- [Given entries]
-.-.-

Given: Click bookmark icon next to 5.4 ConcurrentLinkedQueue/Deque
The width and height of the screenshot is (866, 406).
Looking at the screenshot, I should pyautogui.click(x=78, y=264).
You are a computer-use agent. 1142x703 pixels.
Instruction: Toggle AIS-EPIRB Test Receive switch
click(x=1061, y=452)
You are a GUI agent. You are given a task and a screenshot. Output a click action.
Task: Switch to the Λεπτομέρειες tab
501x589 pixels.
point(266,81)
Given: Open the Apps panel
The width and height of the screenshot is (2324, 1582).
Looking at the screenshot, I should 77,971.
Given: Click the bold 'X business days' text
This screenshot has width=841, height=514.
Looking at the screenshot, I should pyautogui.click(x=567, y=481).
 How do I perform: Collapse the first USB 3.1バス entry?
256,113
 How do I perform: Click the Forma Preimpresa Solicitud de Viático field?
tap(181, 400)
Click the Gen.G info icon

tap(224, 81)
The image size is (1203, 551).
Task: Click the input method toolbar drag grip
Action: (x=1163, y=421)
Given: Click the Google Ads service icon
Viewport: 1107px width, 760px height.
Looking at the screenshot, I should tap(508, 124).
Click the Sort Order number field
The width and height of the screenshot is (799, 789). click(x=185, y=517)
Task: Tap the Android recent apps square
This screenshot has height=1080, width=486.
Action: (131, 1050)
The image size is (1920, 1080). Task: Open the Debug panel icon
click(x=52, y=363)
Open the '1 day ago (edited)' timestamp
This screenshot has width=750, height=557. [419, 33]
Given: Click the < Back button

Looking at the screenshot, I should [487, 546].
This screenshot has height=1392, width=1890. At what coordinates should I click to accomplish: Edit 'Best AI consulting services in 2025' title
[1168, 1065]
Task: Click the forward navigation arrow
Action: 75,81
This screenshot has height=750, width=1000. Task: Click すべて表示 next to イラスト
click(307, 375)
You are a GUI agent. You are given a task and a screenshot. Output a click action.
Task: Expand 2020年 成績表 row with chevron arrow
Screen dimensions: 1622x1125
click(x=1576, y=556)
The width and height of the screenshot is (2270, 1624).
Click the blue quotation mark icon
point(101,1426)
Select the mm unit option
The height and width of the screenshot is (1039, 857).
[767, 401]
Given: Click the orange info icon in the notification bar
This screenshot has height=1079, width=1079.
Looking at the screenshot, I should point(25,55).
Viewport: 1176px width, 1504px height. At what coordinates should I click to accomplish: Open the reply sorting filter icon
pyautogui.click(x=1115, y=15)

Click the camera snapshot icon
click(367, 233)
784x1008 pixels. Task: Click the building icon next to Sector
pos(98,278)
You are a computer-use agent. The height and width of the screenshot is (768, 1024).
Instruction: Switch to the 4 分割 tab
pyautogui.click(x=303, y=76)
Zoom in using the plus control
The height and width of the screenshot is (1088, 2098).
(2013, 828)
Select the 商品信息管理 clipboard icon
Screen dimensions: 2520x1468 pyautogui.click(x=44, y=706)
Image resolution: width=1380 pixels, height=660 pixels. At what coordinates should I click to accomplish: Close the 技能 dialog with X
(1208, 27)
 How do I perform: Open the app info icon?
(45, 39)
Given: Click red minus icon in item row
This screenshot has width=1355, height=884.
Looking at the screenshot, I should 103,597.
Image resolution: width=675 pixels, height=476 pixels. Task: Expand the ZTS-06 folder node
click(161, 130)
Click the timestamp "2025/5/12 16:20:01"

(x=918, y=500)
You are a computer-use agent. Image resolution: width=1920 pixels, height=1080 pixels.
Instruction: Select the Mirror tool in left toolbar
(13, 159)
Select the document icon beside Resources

-.-.-

Reproduce every one of the records above verbatim, without altering any character.

- [Result for this task]
Given: Click bookmark icon next to 5.4 ConcurrentLinkedQueue/Deque
The width and height of the screenshot is (866, 406).
Looking at the screenshot, I should pyautogui.click(x=78, y=264).
You are a computer-use agent. 1142x703 pixels.
Instruction: Toggle AIS-EPIRB Test Receive switch
click(x=1061, y=452)
You are a GUI agent. You are given a task and a screenshot. Output a click action.
Task: Switch to the Λεπτομέρειες tab
501x589 pixels.
point(266,81)
Given: Open the Apps panel
The width and height of the screenshot is (2324, 1582).
Looking at the screenshot, I should 77,971.
Given: Click the bold 'X business days' text
This screenshot has width=841, height=514.
Looking at the screenshot, I should pyautogui.click(x=567, y=481).
 How do I perform: Collapse the first USB 3.1バス entry?
256,113
 How do I perform: Click the Forma Preimpresa Solicitud de Viático field?
tap(181, 400)
Click the Gen.G info icon

tap(224, 81)
The image size is (1203, 551).
Task: Click the input method toolbar drag grip
Action: (x=1163, y=421)
Given: Click the Google Ads service icon
Viewport: 1107px width, 760px height.
Looking at the screenshot, I should tap(508, 124).
Click the Sort Order number field
The width and height of the screenshot is (799, 789). click(x=185, y=517)
Task: Tap the Android recent apps square
This screenshot has height=1080, width=486.
Action: (131, 1050)
The image size is (1920, 1080). Task: Open the Debug panel icon
click(x=52, y=363)
Open the '1 day ago (edited)' timestamp
This screenshot has width=750, height=557. [419, 33]
Given: Click the < Back button

Looking at the screenshot, I should [487, 546].
This screenshot has height=1392, width=1890. At what coordinates should I click to accomplish: Edit 'Best AI consulting services in 2025' title
[1168, 1065]
Task: Click the forward navigation arrow
Action: 75,81
This screenshot has height=750, width=1000. Task: Click すべて表示 next to イラスト
click(307, 375)
You are a GUI agent. You are given a task and a screenshot. Output a click action.
Task: Expand 2020年 成績表 row with chevron arrow
Screen dimensions: 1622x1125
click(x=1576, y=556)
The width and height of the screenshot is (2270, 1624).
Click the blue quotation mark icon
point(101,1426)
Select the mm unit option
The height and width of the screenshot is (1039, 857).
[767, 401]
Given: Click the orange info icon in the notification bar
This screenshot has height=1079, width=1079.
Looking at the screenshot, I should point(25,55).
Viewport: 1176px width, 1504px height. At what coordinates should I click to accomplish: Open the reply sorting filter icon
pyautogui.click(x=1115, y=15)

Click the camera snapshot icon
click(367, 233)
784x1008 pixels. Task: Click the building icon next to Sector
pos(98,278)
You are a computer-use agent. The height and width of the screenshot is (768, 1024).
Instruction: Switch to the 4 分割 tab
pyautogui.click(x=303, y=76)
Zoom in using the plus control
The height and width of the screenshot is (1088, 2098).
(2013, 828)
Select the 商品信息管理 clipboard icon
Screen dimensions: 2520x1468 pyautogui.click(x=44, y=706)
Image resolution: width=1380 pixels, height=660 pixels. At what coordinates should I click to accomplish: Close the 技能 dialog with X
(1208, 27)
 How do I perform: Open the app info icon?
(45, 39)
Given: Click red minus icon in item row
This screenshot has width=1355, height=884.
Looking at the screenshot, I should 103,597.
Image resolution: width=675 pixels, height=476 pixels. Task: Expand the ZTS-06 folder node
click(161, 130)
Click the timestamp "2025/5/12 16:20:01"

(x=918, y=500)
You are a computer-use agent. Image resolution: width=1920 pixels, height=1080 pixels.
Instruction: Select the Mirror tool in left toolbar
(13, 159)
Select the document icon beside Resources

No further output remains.